WEIRTON - Jimmy Buffett fans can get an early start to the concert and support the Comfort House on Saturday as the organization, which helps neglected and abused children, hosts the inaugural "It's Five O'clock Somewhere" event at Get Togethers Picnic Grounds.
The event will take place from noon to 10 p.m., with a $5 cover charge.
Tammy Lewis, director of the Brooke-Hancock Child Advocacy Center Comfort House, said for the first time in decades, federal funding is not supporting child advocacy centers dependent on those dollars to help neglected and abused children. So, to continue the services provided locally to these children, she said the organization is holding a fundraiser event this weekend.
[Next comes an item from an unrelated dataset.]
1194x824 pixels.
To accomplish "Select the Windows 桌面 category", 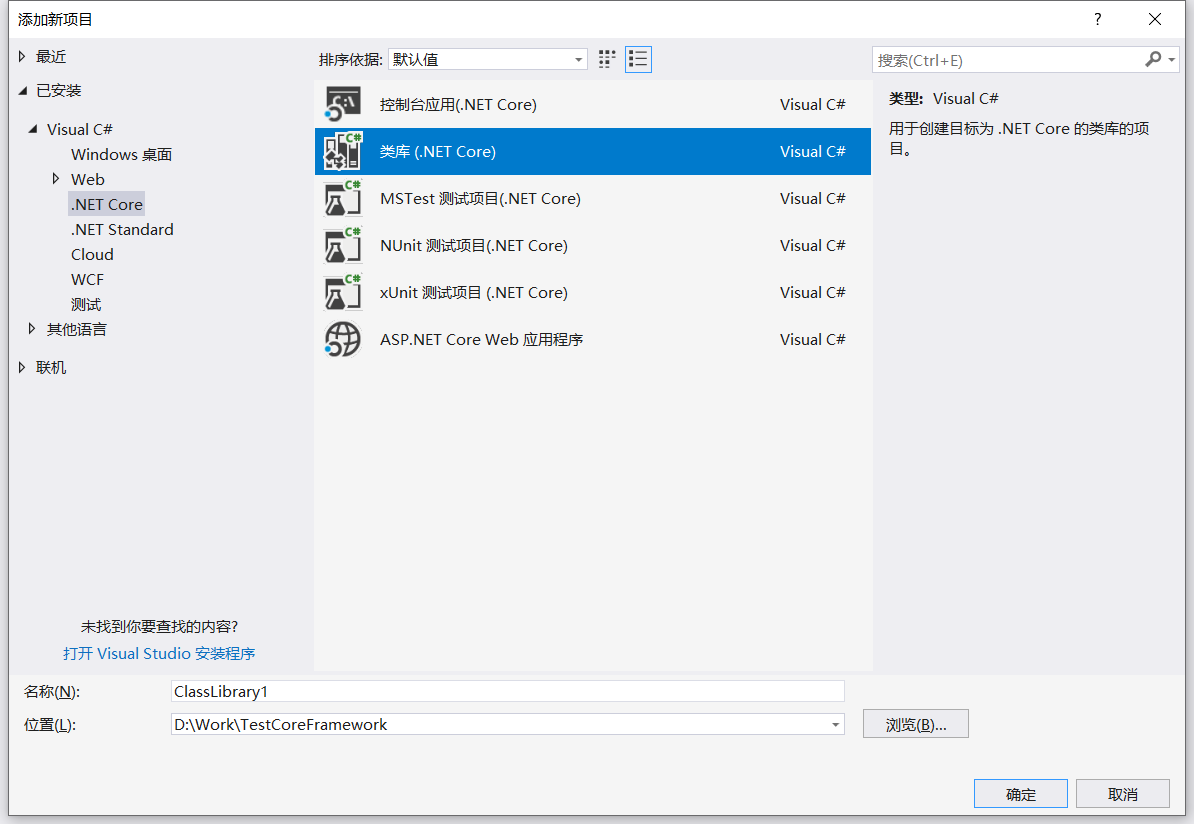I will point(121,154).
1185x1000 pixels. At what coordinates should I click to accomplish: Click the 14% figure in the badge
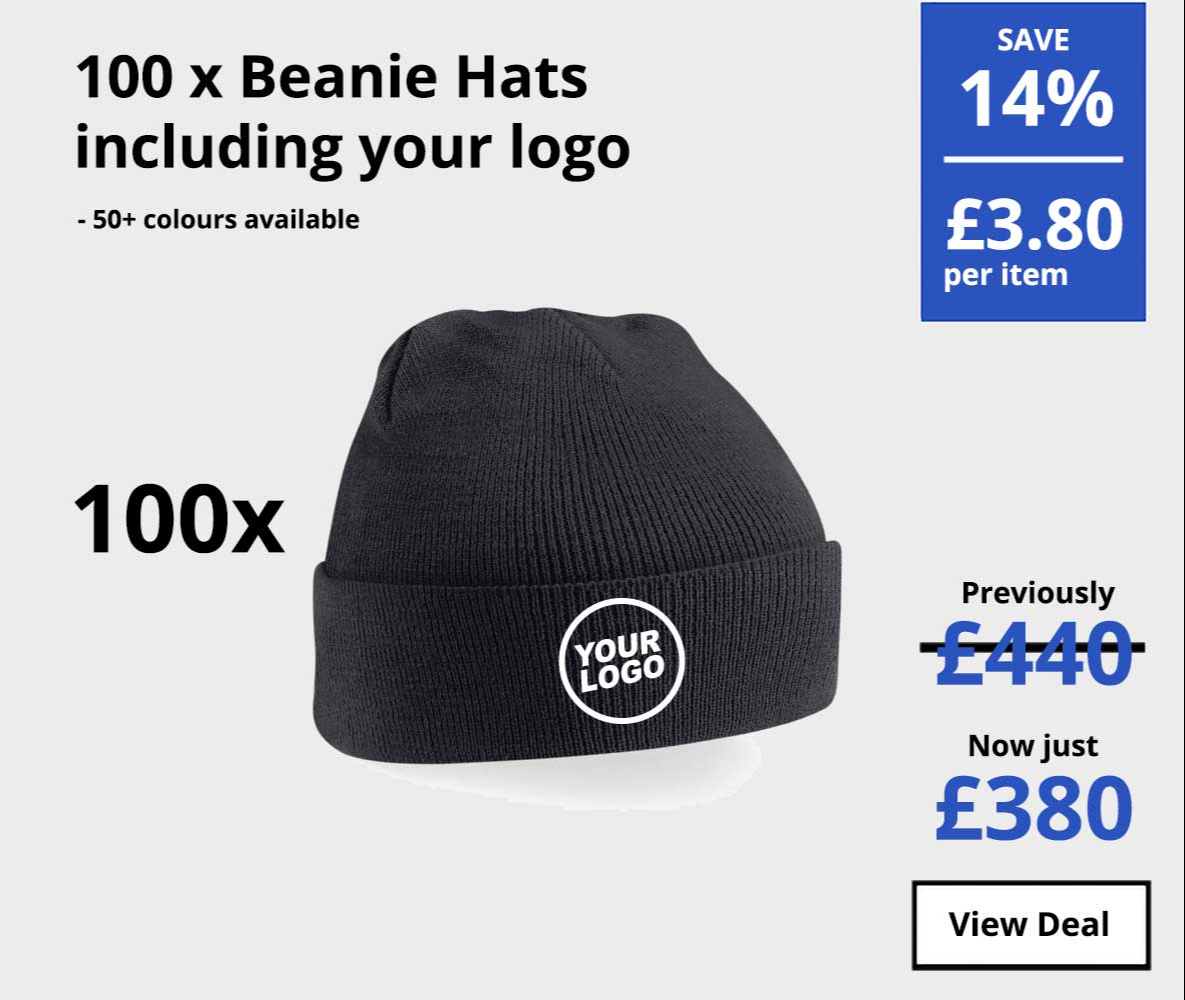pos(1036,100)
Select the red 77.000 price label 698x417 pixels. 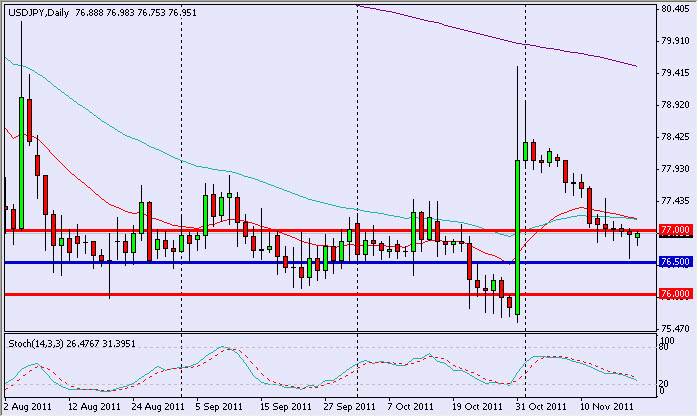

POLICE LODGE DONATES — The Weirton Fraternal Order of Police Lodge 84 is supporting the Comfort House by donating $1,000 to sponsor the “It’s Five O’Clock Somewhere” fundraiser event being hosted at Get Together’s Picnic Grounds from noon to 10 p.m. Saturday. There is a $5 cover charge to get in with live entertainment, a silent auction and other activities. All proceeds will benefit the Comfort House, an organization dedicated to helping abused and neglected children in Brooke and Hancock counties. Pictured from left is FOP President Gerard Spencer, Tammy Lewis of the Comfort House and FOP Vice President Brian Beatty. -- Angelina Dickson
Lewis said there will be a lot of entertainment and fun to be had at the Jimmy Buffett-themed event, which she said is a great kick off to the performer's concert coming to First Niagara Pavilion on Thursday.
"This is going to be a nice event with live entertainment where you can just bring a lawn chair and enjoy the day," she said.
The entertainment lined up for the event includes Awesome Possum, Mercedes, Carlos and Bobby of U.S. Kids, Pat Heiserman, Vanilla Sounded Chocolate and Brett Cain. There will be food and a cash bar as well as a silent auction.
Lewis said some of the items available at the silent auction include hotel packages, Pittsburgh Pirates tickets, Jimmy Buffett tickets and a single four-day ticket to Jamboree in the Hills.
Lewis said the Comfort House works with the prosecution offices in Brooke and Hancock counties as well as law enforcement to interview children about the abuses they face at home and, if necessary, place them in a safe environment. She said evidence gathered during interviews is used to prosecute offenders.
One of the biggest challenges CACs face is getting children to open up, she said. Lewis said some children are manipulated into believing the one abusing them or anyone else in the home that they will lose their home, family or even suffer worse atrocities, even death.
"These children tell us their darkest secrets and the most terrible things that happen to them in their homes from the people who are supposed to love them the most," said Lewis. "How brave these children are, especially the older ones who know what the cost is for telling. They know they are going to be removed from their homes and they open up to us. Where would they be without us?"
The services provided through the Comfort House, according to Lewis, help keep children from falling through the cracks.